There are many "ND number systems", the one adopted by this app is the inverse light transmission e.g. ND64 allows 1/64th of the light to pass, offsetting the exposure by 8 stops.
The ND filter dial can be locked (and unlocked) by tapping three times in rapid succession.
Provided your phone has a camera and you give the permission to use it, the screen shows a viewfinder. Point to a subject and touch the viewfinder to take a picture. The EV for the scene is estimated, and the exposure chosen by camera is shown as well.
EV estimation through the camera is roughly equivalent to a reflected-light meter.
Once the picture is successfully taken, three new buttons are made available at the right. From bottom to top: show picture (the default), spot meter, and histogram.
In this mode, you can drag the viewfinder up and down for visual inspection. In this mode, dragging has no further effect on EV; it was already copied to the slider.
In this mode, the picture can be dragged to any direction. Bring the desired spot inside the yellow square, and the EV of this spot is copied to the EV slider.
The message informs how many EVs the spot deviates from the whole-picture exposure. At the example above, the deviation is -3.3EV, meaning the perfect exposure for the shadow area would be 3.3 stops slower.
Note that "perfect exposure" means middle gray or "Zone 5" for a lightmeter. For reference, the outside margins of the draggable area are painted "middle gray", as can be seen in the figure above (thin right margin of the picture).
In this mode, a simple RGB histogram is shown. The graph is divided in eleven zones.

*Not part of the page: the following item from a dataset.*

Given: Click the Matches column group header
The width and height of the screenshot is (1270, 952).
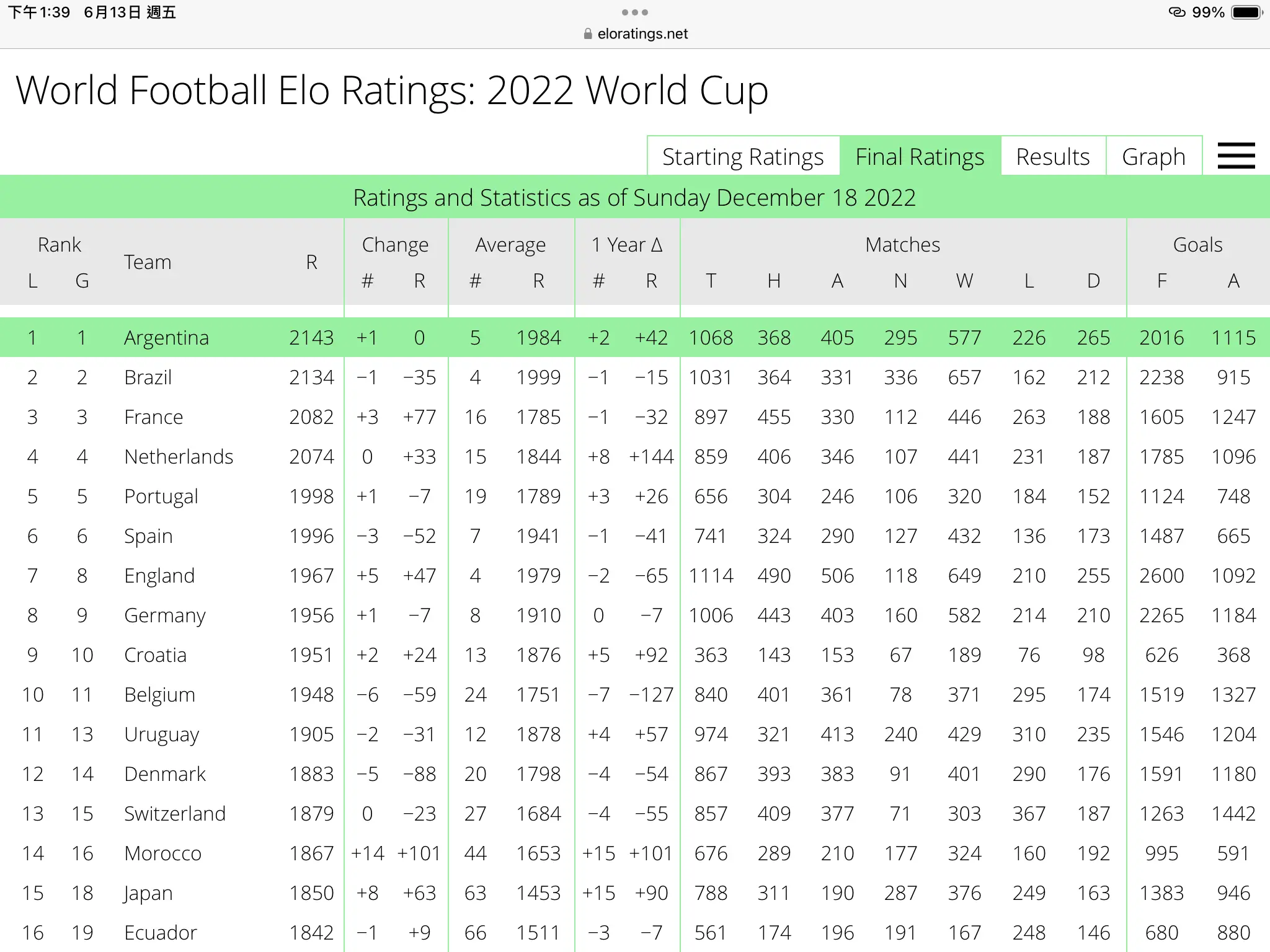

The app can also work as incident-light meter or illumination meter, in phones that have this sensor. Typically the light sensor is in the front face, around the top. Turn the face to the source of light, and touch the "meter" to copy the EV.
Since we are measuring incident light, it is important that the light sensor (i.e. the front face of the phone) is pointed straight to the brightest source of illumination, as if you were taking a picture of the light source using the front camera.
The screenshot button saves a screenshot of the app screen on picture gallery. This is useful for e.g. you take pictures on the field and want to annotate the exposure.
Note: due some internal limitations, some parts of the screen cannot be recorded. The viewfinder image is saved only if it is showing a static picture; the live viewfinder is not. The incident light meter is not recorded as well; this limitation will be resolved in some future release.
You can set the distance unit and DoF parameters. Just touch the gear at bottom left corner.
If you activate the 35m-equivalent focal length option, and configure a sensor size different from 35mm, the focal length dial will show 35mm-equivalent values:
This app may show ads every few lightmeter measurements. Every ten ads, the app offers the purchase of an ad-free experience.
If you want to purchase the ad-free option, you can wait until it is offered, or you can do it immediately with a special gesture on the viewfinder area: touch with two fingers in iOS, or make a long press touch in Android.
The ad-free purchase has no expiration date and benefits all present and future devices running Photo Friend, provided they belong to the same platform and use the same account.
If you had already purchased this option and have installed the app on a new phone, the purchase should be restored automatically. In iOS, you can use the purchase gesture to force a "Restore". In Android, you can try to restart the phone (and make sure there is Internet connection) to force a restore.
This section has moved to its own page, with a wealth of technical information.
PhotoFriend for Android uses a modified version of ImageViewTouch, provided under the MIT license by Alessandro Crugnola.
While in free mode, this app collects and transmits the Advertising ID, exclusively for advertising and analytics purposes.
Apart from that, this app does not send any other user data to any remote party, and no data is shared with other apps. It does not store the pictures taken in the course of light metering.